FJCC · February 23, 2020, 10:52pm

I think

DF_samples1 <- dplyr::bind_rows(samples1)

will give you the data frame you want from that data set and you can run a similar command with the other list. You need to have the dplyr package, of course. You can then add a column to each data frame with a command like

DF_samples1$Source <- "Samples1"

Finally, bind the two data frame with

AllData <- dplyr::bind_rows(DF_samples1, DF_samples_cp)

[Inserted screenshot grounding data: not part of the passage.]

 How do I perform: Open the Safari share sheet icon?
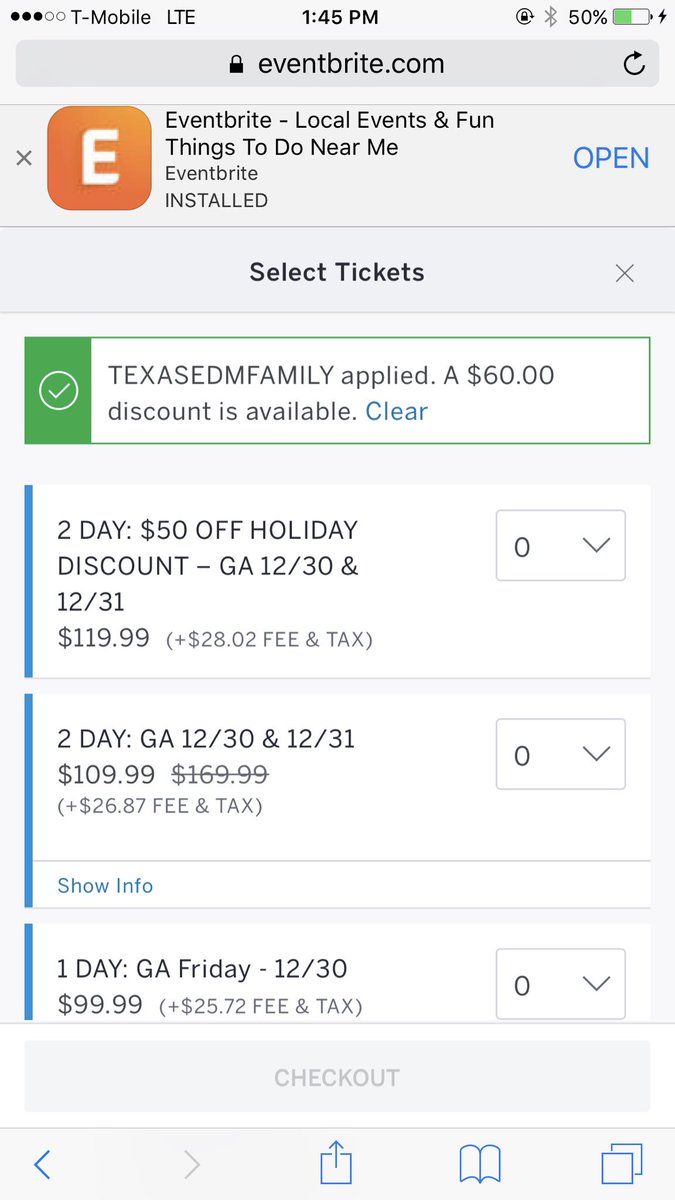coord(337,1163)
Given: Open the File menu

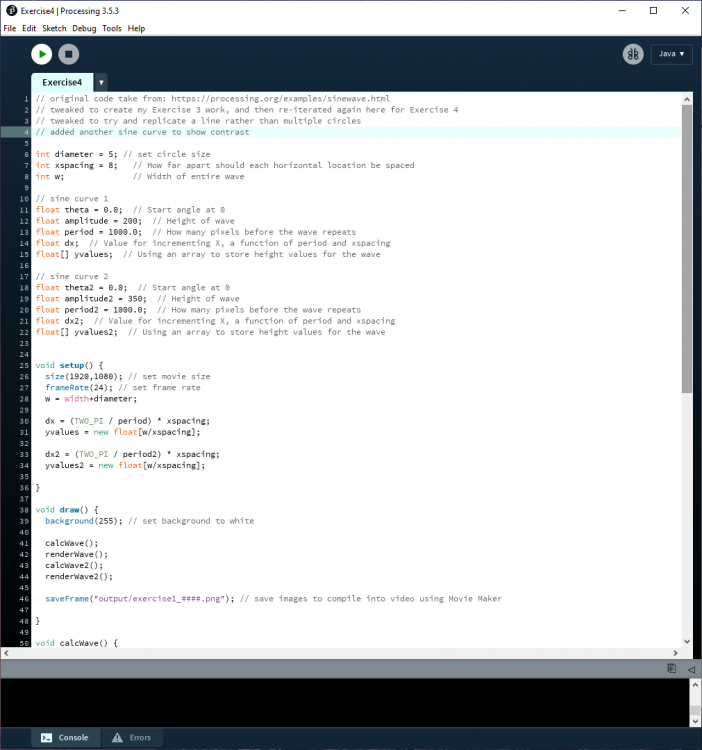Looking at the screenshot, I should 10,28.
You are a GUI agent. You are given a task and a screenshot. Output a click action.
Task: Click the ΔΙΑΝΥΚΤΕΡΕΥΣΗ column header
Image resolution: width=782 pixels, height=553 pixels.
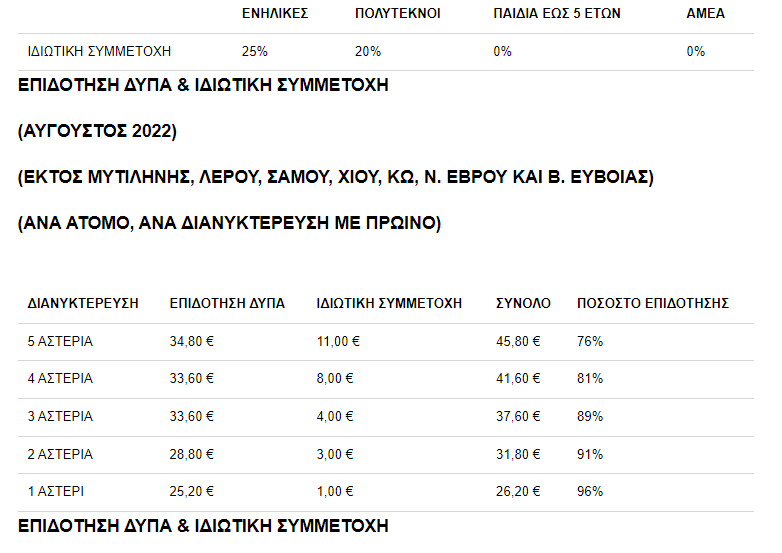83,303
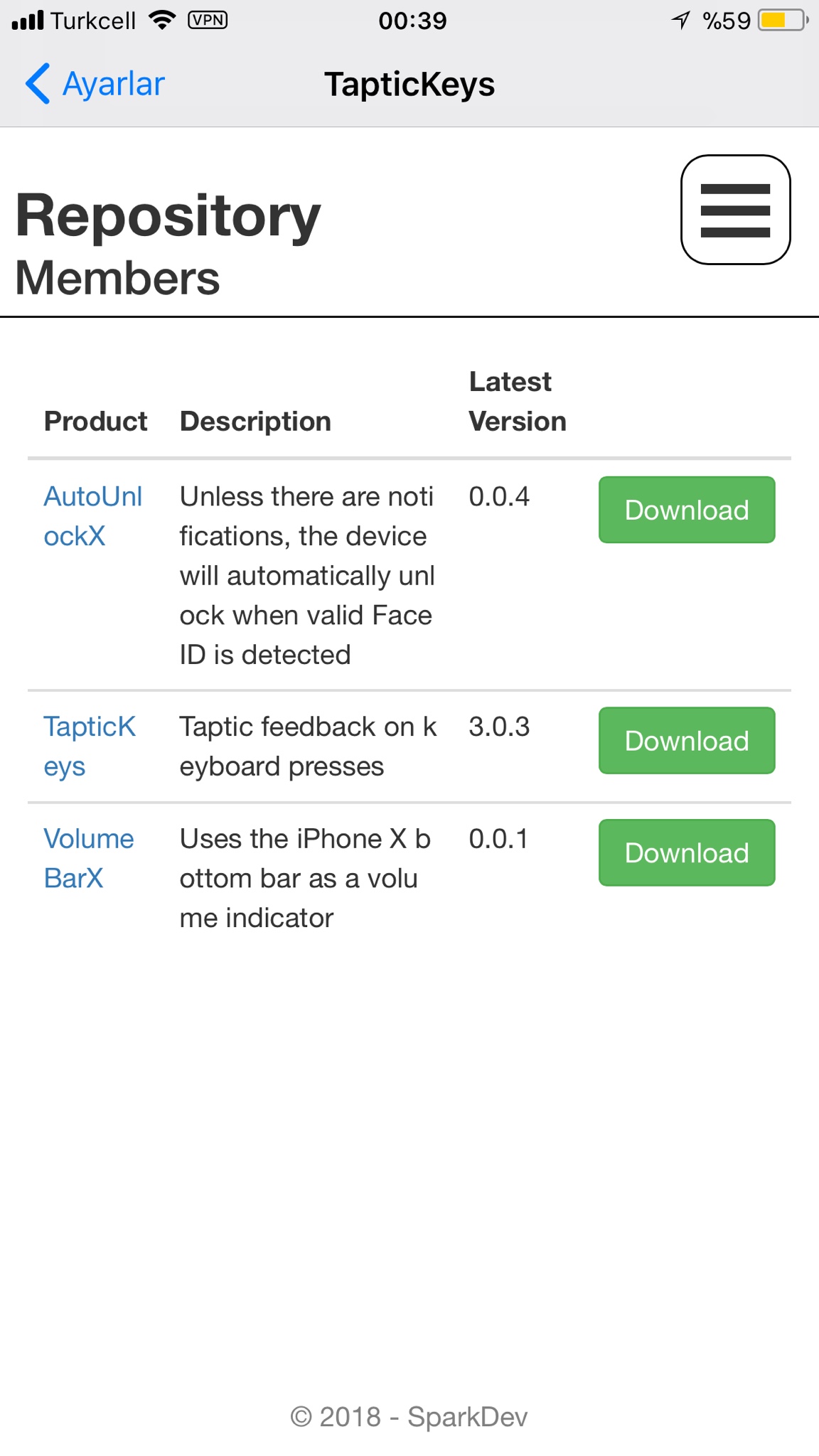
Task: Open the hamburger navigation menu
Action: (x=735, y=210)
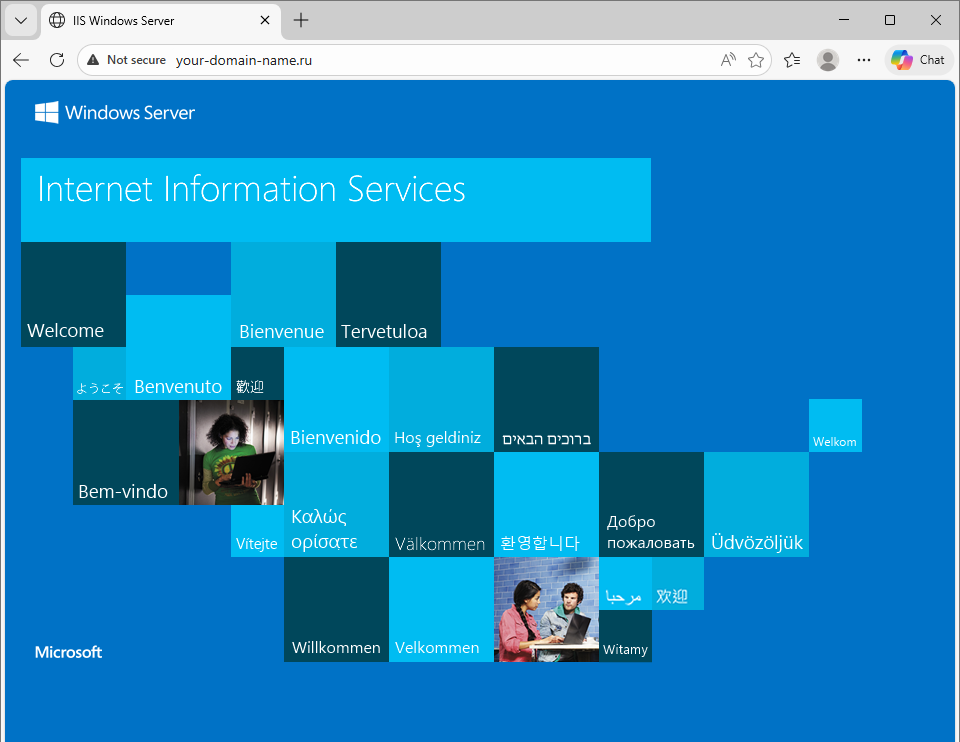Click the Windows Server logo
The image size is (960, 742).
pyautogui.click(x=115, y=113)
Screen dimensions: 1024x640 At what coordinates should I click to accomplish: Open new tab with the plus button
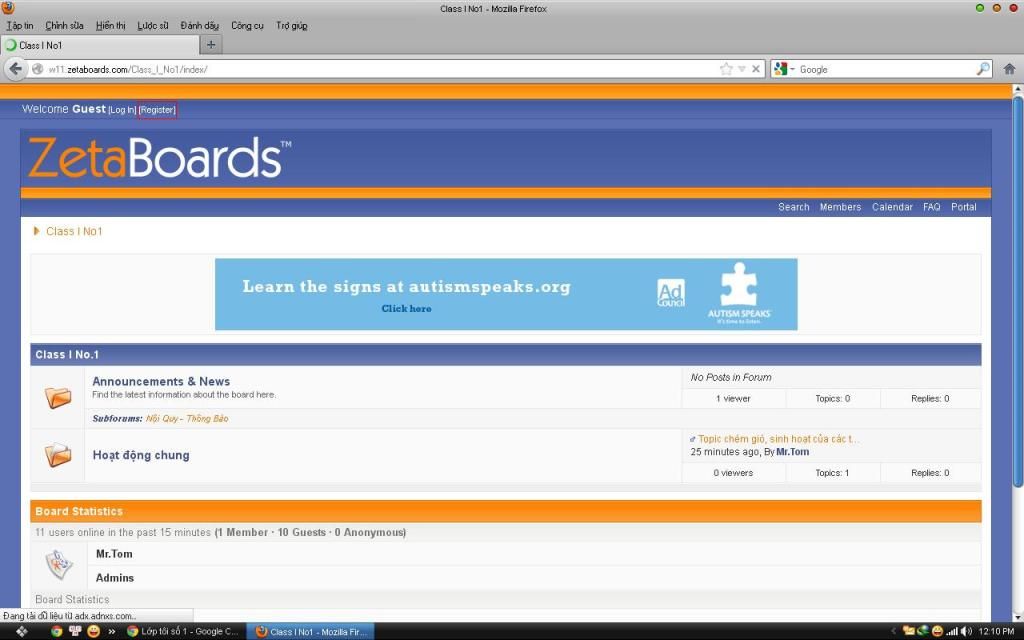click(211, 45)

user124578 · February 24, 2020, 8:46am

When running: DF_samples1 <- dplyr::bind_rows(samples1)

I am getting an error message:

Error: Argument 1 must be a data frame or a named atomic vector, not a mcmc.list

DavoWW · February 24, 2020, 9:12am

This output is an mcmc.list from modelling using Bayesian techniques (well that's my guess since you haven't told us how it was produced). You will need special tools to process the output and visualize the results. Check out the {MCMCvis} and {coda} packages on CRAN which are designed to handle mcmc.list output.
HTH

user124578 · February 24, 2020, 9:54am

Yes it is an MCMC output of Bayesian model

FJCC · February 24, 2020, 2:38pm

Try using

DF_samples1 = as.data.frame(data.matrix(samples1))
DF_samples_cp = as.data.frame(data.matrix(samples_cp))

DF_samples1$Source <- "samples1"
DF_samples_cp$Source <- "samples_cp"

AllData <- dplyr::bind_rows(DF_samples1, DF_samples_cp)

I think you can then use ggplot as previously explained.

user124578 · February 24, 2020, 9:44pm

Thanks for your help

system · March 2, 2020, 9:44pm

This topic was automatically closed 7 days after the last reply. New replies are no longer allowed.